- Work instructions: Go to the line containing "Given: Expand the Spatial" in the records below and print it and every following line exactly, on through the line containing "Click the plus icon for question 1", then stop.

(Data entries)

+ + + + +

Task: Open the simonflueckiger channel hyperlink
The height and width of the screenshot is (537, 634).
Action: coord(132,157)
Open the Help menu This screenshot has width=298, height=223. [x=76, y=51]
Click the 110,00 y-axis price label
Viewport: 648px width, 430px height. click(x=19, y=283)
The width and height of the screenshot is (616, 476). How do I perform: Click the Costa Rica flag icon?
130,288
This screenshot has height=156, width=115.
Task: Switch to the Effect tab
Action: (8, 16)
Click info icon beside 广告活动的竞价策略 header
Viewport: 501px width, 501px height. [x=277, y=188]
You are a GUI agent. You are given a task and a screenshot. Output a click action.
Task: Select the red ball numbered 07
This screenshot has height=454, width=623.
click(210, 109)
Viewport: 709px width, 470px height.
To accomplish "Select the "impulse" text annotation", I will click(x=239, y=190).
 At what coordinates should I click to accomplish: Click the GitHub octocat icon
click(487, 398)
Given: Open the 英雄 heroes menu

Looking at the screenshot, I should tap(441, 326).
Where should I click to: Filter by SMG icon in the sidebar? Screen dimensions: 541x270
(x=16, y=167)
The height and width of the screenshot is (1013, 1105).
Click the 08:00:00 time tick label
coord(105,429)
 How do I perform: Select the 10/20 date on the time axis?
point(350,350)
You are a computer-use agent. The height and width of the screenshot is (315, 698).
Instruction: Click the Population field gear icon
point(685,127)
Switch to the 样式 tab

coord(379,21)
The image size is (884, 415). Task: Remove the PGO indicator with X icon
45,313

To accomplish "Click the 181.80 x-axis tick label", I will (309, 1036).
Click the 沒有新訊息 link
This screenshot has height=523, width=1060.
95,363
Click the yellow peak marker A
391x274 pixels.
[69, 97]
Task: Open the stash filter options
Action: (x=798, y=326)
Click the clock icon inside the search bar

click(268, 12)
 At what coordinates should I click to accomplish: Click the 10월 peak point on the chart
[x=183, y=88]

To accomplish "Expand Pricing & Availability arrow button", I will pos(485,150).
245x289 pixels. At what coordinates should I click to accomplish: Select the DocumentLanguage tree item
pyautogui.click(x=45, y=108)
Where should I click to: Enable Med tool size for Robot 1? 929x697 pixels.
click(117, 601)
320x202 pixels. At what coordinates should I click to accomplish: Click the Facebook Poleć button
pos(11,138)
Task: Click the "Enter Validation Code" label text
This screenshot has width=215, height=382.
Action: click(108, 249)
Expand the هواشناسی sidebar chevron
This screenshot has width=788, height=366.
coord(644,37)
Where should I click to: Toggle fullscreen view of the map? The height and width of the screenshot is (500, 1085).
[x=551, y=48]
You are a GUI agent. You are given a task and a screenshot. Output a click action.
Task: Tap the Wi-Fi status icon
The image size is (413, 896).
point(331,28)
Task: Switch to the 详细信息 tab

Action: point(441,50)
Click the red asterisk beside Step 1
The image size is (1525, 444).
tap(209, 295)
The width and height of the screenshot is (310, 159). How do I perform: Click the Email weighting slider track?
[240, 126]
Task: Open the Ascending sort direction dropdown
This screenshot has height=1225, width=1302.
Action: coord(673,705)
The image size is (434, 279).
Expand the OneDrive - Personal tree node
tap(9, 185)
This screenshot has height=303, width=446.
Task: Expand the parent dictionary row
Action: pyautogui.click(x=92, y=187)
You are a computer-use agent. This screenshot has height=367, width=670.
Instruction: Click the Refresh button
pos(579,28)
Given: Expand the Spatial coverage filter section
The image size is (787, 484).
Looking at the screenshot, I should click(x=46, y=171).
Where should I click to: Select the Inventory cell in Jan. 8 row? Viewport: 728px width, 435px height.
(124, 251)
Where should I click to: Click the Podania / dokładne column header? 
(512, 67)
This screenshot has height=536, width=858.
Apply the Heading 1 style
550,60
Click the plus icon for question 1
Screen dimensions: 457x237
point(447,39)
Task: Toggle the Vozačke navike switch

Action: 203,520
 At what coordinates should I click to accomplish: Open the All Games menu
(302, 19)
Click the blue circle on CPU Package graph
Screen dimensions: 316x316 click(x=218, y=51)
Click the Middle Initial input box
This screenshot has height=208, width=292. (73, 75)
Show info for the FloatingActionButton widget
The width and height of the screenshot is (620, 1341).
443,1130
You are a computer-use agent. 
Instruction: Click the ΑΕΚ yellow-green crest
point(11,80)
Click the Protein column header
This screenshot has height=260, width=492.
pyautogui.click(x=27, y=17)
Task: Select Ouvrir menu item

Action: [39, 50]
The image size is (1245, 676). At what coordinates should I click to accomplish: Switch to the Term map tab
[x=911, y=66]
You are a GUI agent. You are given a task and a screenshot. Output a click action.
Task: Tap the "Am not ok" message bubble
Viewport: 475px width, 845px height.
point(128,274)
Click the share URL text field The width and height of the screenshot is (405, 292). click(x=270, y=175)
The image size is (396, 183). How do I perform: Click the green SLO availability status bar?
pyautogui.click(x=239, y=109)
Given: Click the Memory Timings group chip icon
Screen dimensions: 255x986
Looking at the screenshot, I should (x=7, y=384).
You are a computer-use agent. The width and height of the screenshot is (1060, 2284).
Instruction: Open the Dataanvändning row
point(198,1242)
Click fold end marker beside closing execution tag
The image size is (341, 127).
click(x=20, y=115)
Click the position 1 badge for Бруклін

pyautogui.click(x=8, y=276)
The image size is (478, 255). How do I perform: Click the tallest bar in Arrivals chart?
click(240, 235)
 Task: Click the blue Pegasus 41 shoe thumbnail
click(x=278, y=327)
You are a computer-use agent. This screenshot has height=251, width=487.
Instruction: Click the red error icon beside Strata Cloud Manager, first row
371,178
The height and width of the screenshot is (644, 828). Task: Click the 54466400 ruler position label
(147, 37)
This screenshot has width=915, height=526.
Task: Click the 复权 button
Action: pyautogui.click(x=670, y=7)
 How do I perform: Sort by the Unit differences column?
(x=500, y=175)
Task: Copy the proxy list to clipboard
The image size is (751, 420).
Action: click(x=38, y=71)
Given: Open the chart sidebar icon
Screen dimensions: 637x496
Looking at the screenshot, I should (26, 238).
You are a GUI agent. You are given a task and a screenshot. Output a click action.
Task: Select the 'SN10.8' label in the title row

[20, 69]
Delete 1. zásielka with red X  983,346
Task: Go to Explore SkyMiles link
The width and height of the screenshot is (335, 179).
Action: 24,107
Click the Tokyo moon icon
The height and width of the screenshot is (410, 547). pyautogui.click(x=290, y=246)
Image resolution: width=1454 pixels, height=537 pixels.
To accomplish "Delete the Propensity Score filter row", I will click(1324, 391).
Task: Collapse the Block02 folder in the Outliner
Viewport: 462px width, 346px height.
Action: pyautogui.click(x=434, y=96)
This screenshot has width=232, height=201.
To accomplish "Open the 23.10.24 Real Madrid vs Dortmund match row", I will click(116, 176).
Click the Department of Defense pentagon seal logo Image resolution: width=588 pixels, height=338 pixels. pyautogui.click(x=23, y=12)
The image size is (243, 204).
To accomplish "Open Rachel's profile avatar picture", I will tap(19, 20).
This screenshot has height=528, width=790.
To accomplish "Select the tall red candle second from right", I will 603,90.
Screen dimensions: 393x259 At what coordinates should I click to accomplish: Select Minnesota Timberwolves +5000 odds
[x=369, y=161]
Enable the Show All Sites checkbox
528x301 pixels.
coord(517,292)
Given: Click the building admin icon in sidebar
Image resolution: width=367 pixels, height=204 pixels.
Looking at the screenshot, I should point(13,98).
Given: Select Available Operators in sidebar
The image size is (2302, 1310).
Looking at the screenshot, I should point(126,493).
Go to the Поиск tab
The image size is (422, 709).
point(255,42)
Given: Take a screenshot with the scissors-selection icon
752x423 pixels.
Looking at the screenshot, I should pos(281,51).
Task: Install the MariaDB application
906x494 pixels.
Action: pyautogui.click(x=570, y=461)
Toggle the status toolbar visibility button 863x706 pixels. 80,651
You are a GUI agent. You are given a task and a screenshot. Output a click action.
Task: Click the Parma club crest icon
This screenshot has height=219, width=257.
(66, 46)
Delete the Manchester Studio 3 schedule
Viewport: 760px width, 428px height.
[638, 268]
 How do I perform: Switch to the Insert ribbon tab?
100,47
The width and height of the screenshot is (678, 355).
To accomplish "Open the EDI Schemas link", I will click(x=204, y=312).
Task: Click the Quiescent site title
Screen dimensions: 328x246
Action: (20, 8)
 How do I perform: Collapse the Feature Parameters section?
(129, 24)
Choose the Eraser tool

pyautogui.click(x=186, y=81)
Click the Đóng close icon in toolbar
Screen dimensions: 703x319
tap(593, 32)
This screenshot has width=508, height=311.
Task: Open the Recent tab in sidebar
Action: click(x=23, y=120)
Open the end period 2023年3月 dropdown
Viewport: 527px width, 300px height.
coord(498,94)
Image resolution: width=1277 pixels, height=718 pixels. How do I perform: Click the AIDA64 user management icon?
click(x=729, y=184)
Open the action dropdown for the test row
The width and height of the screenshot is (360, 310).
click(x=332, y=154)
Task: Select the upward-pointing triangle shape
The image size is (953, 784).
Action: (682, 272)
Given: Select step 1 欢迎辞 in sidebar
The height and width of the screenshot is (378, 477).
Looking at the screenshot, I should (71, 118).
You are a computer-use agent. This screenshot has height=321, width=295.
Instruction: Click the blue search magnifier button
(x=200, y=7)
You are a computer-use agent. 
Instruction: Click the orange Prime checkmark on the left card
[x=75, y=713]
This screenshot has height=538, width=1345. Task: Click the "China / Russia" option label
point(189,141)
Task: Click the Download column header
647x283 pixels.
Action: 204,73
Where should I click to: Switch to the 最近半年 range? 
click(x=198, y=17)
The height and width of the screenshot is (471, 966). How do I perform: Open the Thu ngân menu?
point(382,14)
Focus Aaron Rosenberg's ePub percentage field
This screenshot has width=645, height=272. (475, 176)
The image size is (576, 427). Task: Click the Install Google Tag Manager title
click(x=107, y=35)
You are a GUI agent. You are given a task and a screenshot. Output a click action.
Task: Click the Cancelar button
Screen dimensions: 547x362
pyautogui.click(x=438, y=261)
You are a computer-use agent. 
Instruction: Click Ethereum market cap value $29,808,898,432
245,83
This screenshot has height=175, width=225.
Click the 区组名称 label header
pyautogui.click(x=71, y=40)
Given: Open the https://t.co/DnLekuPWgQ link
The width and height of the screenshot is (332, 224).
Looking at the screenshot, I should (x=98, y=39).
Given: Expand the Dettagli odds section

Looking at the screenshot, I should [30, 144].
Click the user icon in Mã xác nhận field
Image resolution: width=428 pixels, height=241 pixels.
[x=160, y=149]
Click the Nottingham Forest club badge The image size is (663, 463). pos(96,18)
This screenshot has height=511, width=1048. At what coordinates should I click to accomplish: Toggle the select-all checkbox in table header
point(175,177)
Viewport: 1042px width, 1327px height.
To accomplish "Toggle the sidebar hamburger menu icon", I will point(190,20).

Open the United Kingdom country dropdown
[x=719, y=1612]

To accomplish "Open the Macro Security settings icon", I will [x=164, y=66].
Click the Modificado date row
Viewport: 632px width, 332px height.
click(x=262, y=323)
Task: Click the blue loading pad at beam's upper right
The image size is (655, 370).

+ + + + +

- Solution below:
Given: Expand the Spatial coverage filter section
The image size is (787, 484).
Looking at the screenshot, I should click(x=46, y=171).
Where should I click to: Select the Inventory cell in Jan. 8 row? Viewport: 728px width, 435px height.
(124, 251)
Where should I click to: Click the Podania / dokładne column header? 
(512, 67)
This screenshot has height=536, width=858.
Apply the Heading 1 style
550,60
Click the plus icon for question 1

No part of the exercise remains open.